TEXT PROVIDED:
=== Section Start ===

By this time the Japanese were pushing up through Burma and our forces were retreating. The objective of the Japs was to capture the border towns and villages on the Burma/Assam frontier in the North so they could prepare themselves for a direct onslaught into India itself. I was sent back to Calcutta after leaving the Lushai Hills and went on leave to Darjeeling which stands 5,000 feet above sea level in the foot hills of the Himalayan Mountains. Here Mount Kanchenjunga the third highest mountain in the world seemed to tower over us whilst we were there even though it was forty five miles away. Here were the friendly Nepalese people, where the Ghurka soldiers come from with their fearsome Khukri knives, where also Sherpa Tensing came from when he conquered Mount Everest with Sir Edmund Hillary. Here I was to see Mount Everest with the naked eye approximately 100 miles away.

After returning from Darjeeling to Calcutta I was to learn much to my dismay that I had been drafted to an R.A.F. type commando servicing party unit. I learned much later that we were going to be sent into the thick of it, perhaps behind Japanese lines to operate and service aircraft on jungle make shift airstrips. We were to be a small unit of approximately 30 men of differing trades from Armourers, Fitters, Instrument specialists and a couple of Wireless blokes of which one of them was me!

The irony of it all was that all of my colleagues had volunteered for this unit and I had not! I was to lose, temporarily, as it eventually turned out, my wireless operating skills to become a radio telephone servicing operator looking after wireless equipment in our Spitfire and Hurricane fighter bombers. Not only that, I was to assist with rearming and refuelling the aircraft and generally making myself useful. Also I was to undergo a most rigorous Army type of training, given battledress and a rifle. I was to learn how to throw a hand grenade, how to use a machine gun and how to bayonet a man. I thought I was in the Royal Air Force and not the Army! I would have been better flying in Lancasters, so I thought. However all this was to be done in the space of a few weeks with our Headquarters at the Royal Air Force Assault Wing in Bombay.

=== Section End ===

[Stored items from a collection]
=== Section Start ===

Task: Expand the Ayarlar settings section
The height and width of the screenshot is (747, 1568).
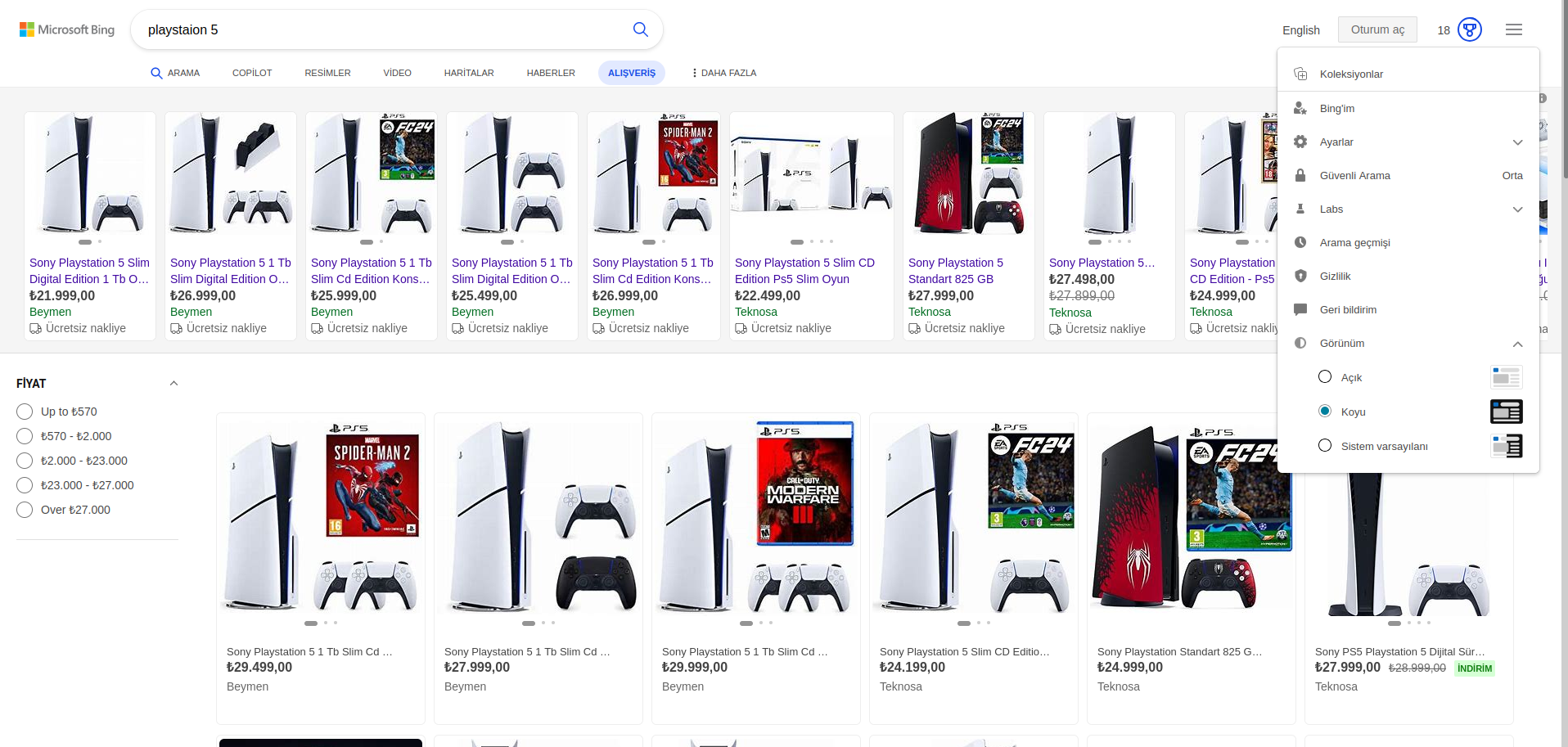Action: point(1517,142)
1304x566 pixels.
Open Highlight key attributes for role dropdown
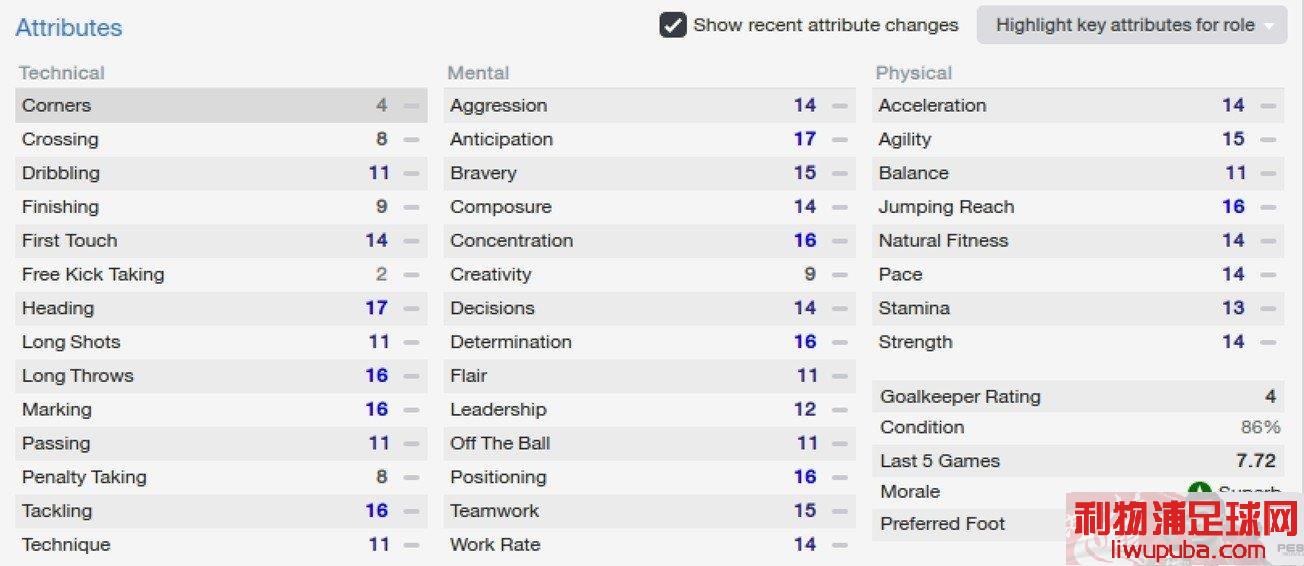coord(1132,25)
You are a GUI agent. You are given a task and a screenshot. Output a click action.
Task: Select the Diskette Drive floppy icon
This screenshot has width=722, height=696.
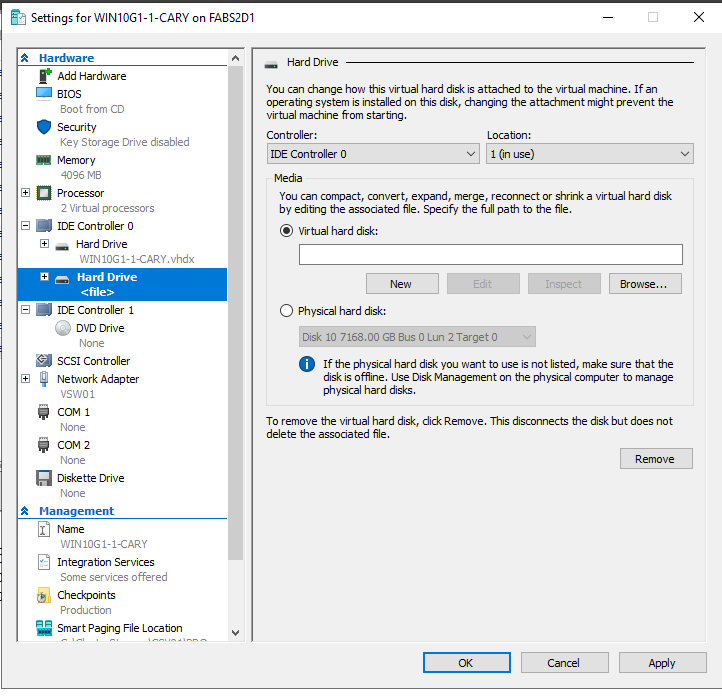click(x=44, y=478)
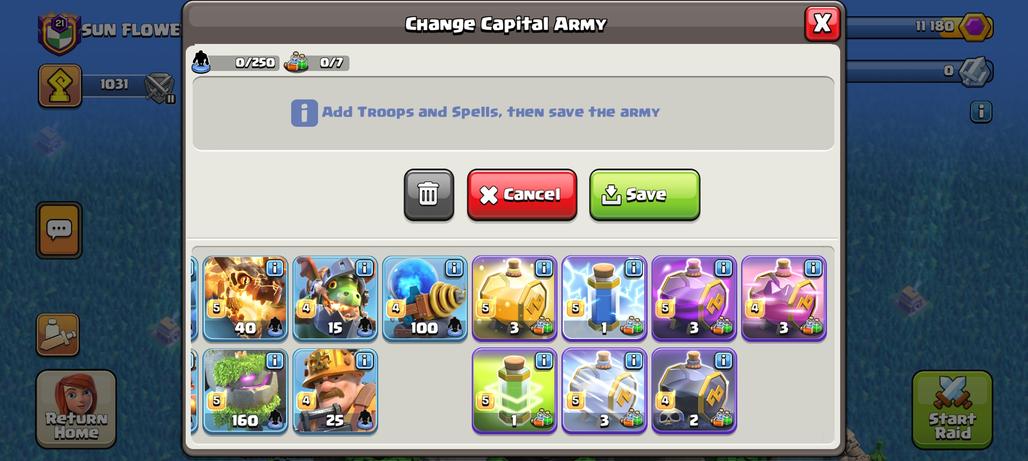Select the Lightning spell bottle card
This screenshot has height=461, width=1028.
point(604,298)
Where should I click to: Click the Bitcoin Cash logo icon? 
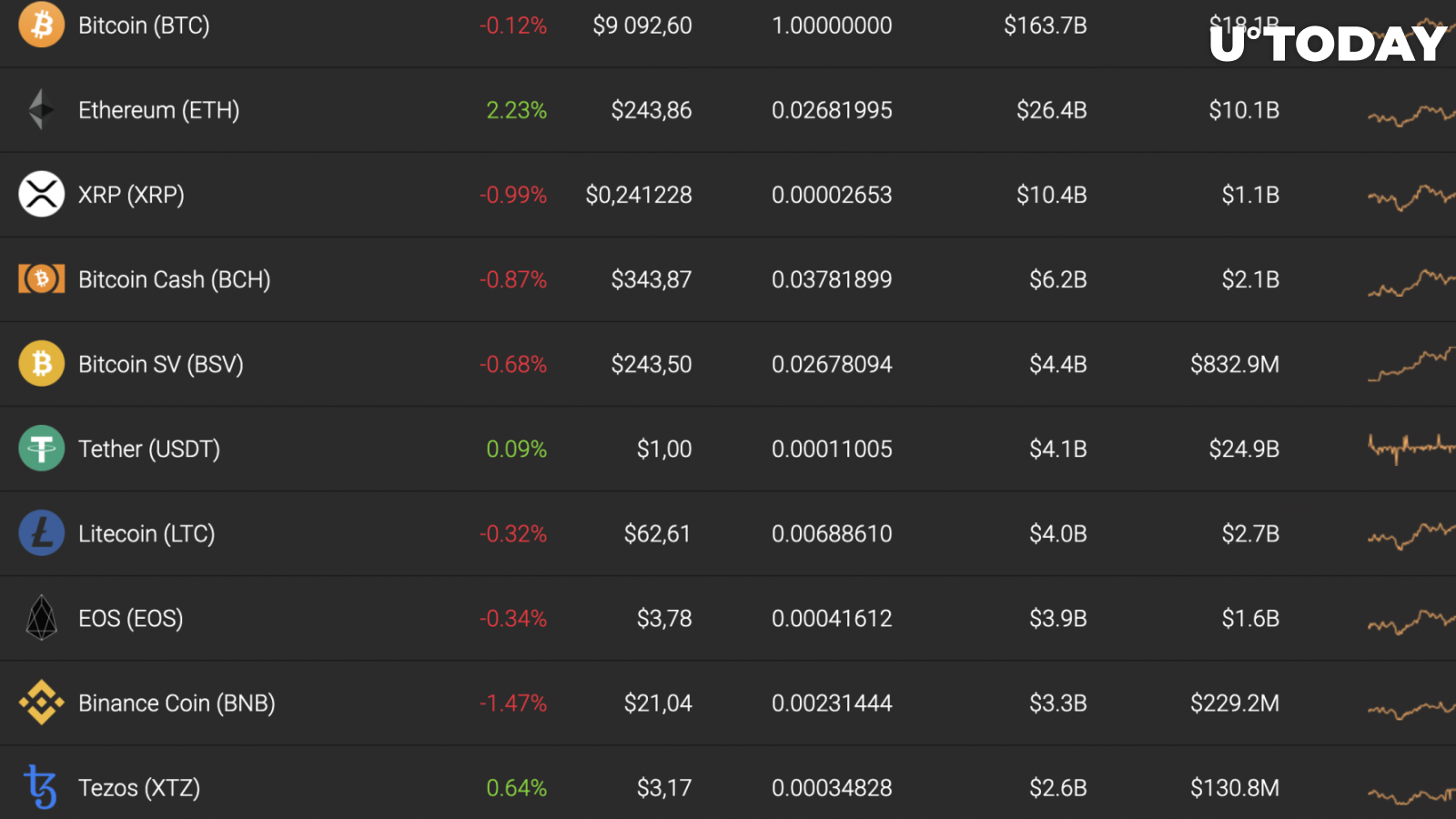coord(41,278)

=== Section End ===

EXERCISES:
a) From the account of wartime service in India and Burma above, quote the passage from "By this time" up to and including "100 miles away.".
b) Summarize the account of wartime service in India and Burma above in two sentences.

SOLUTIONS TO THE PROBLEMS:
a)
By this time the Japanese were pushing up through Burma and our forces were retreating. The objective of the Japs was to capture the border towns and villages on the Burma/Assam frontier in the North so they could prepare themselves for a direct onslaught into India itself. I was sent back to Calcutta after leaving the Lushai Hills and went on leave to Darjeeling which stands 5,000 feet above sea level in the foot hills of the Himalayan Mountains. Here Mount Kanchenjunga the third highest mountain in the world seemed to tower over us whilst we were there even though it was forty five miles away. Here were the friendly Nepalese people, where the Ghurka soldiers come from with their fearsome Khukri knives, where also Sherpa Tensing came from when he conquered Mount Everest with Sir Edmund Hillary. Here I was to see Mount Everest with the naked eye approximately 100 miles away.

b) While Japanese forces pushed up through Burma, the writer was sent back to Calcutta from the Lushai Hills and took leave in Darjeeling, where Mount Kanchenjunga and Mount Everest could be seen. On returning to Calcutta, the writer learned with dismay of being drafted, unlike the volunteer colleagues, into a small R.A.F. commando servicing party that would service radio equipment on fighter bombers, help rearm and refuel aircraft, and undergo rigorous Army-style training over a few weeks, with headquarters at the Royal Air Force Assault Wing in Bombay.